## Directive
Retype the material below line for line, and leave the pictures out of your copy.

## Exercise material
---

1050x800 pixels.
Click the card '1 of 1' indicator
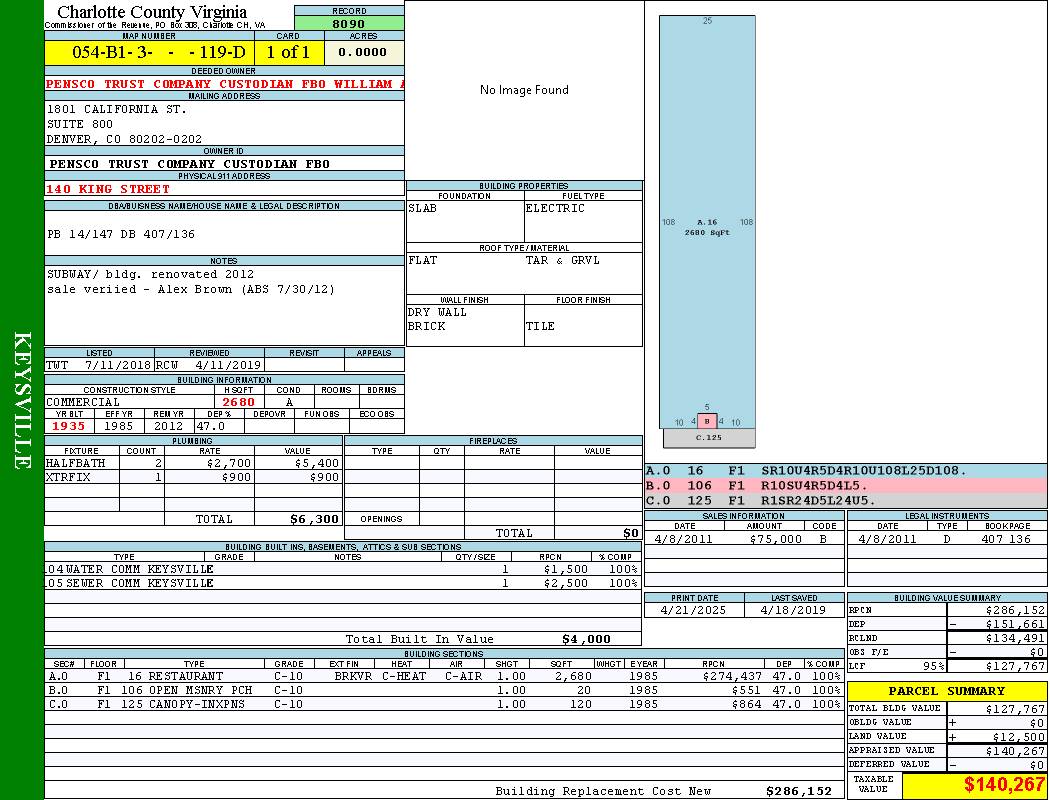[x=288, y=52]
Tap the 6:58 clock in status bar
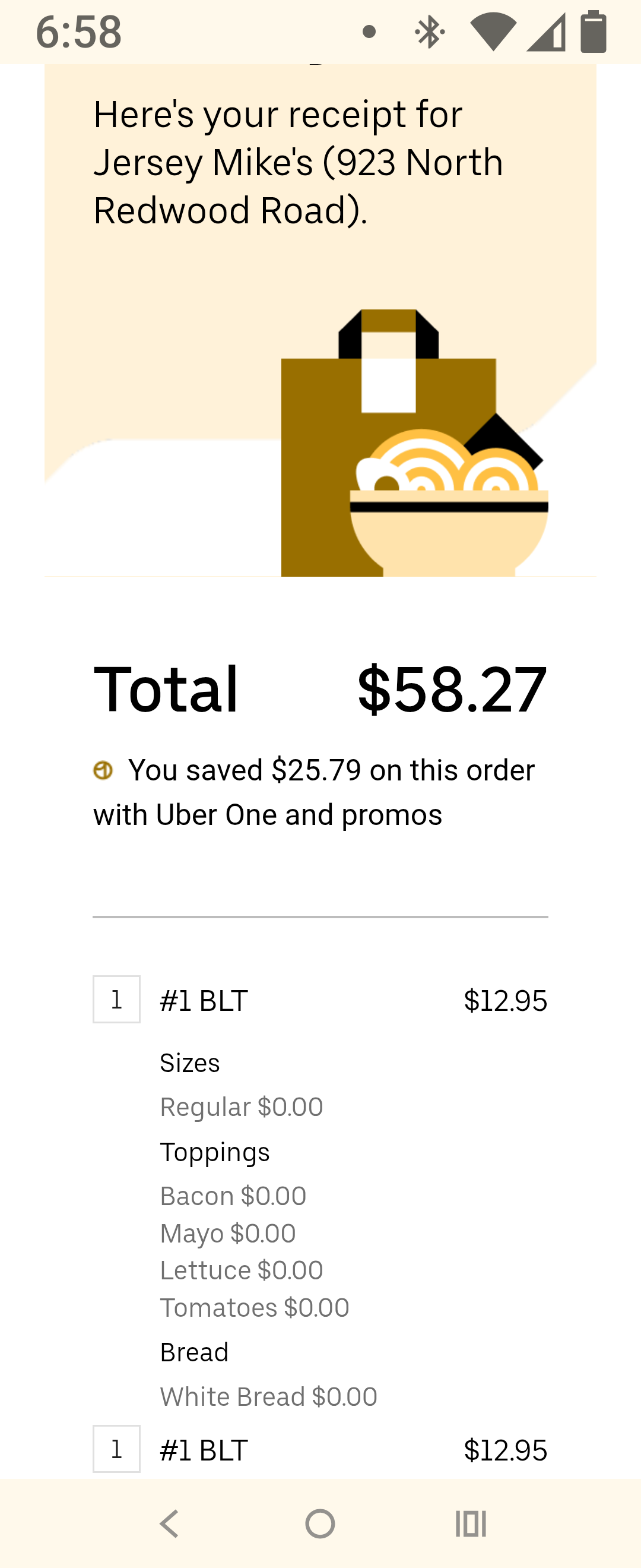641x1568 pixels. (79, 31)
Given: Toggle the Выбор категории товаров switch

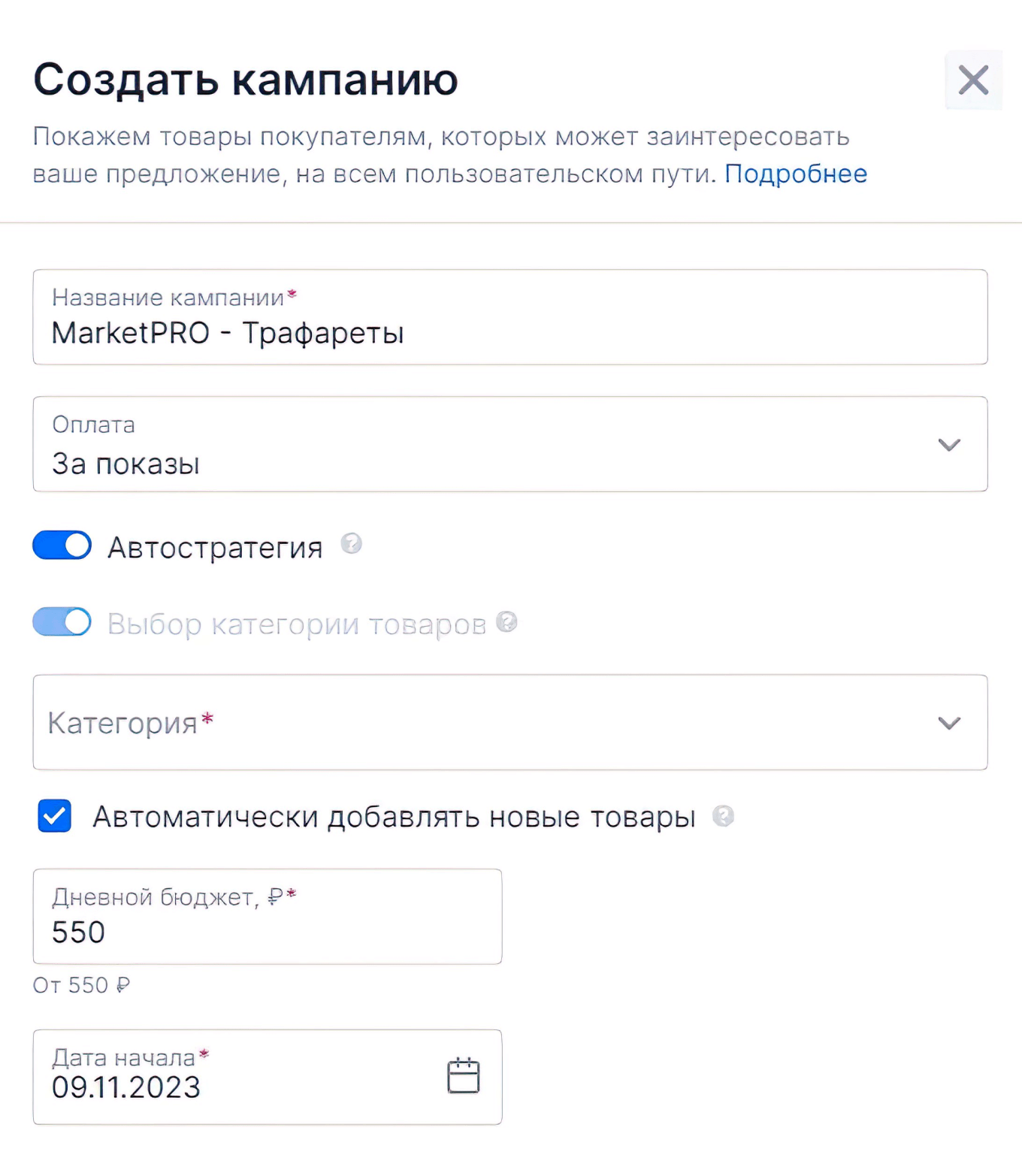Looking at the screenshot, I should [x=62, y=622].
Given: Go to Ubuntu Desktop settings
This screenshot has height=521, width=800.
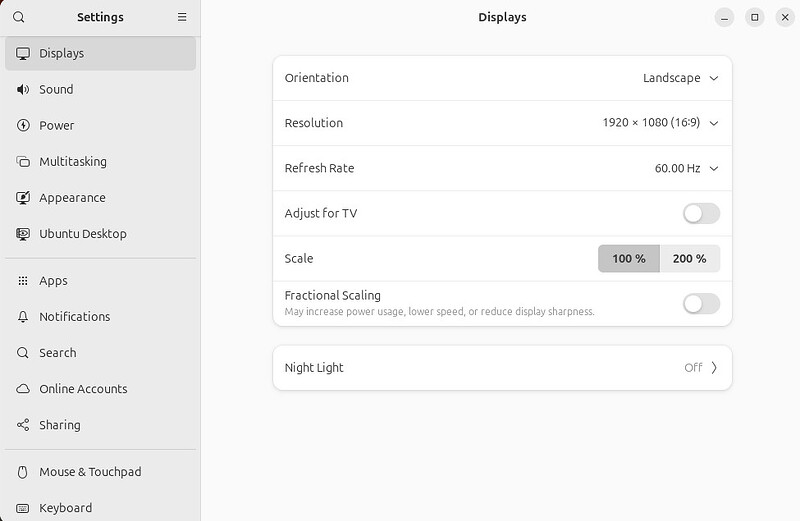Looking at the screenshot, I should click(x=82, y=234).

---

## The output
1050x800 pixels.
Click the card '1 of 1' indicator
[x=288, y=52]
Tap the 6:58 clock in status bar
641x1568 pixels. (79, 31)
Given: Toggle the Выбор категории товаров switch

Looking at the screenshot, I should [x=62, y=622].
Given: Go to Ubuntu Desktop settings
This screenshot has height=521, width=800.
Looking at the screenshot, I should click(x=82, y=234).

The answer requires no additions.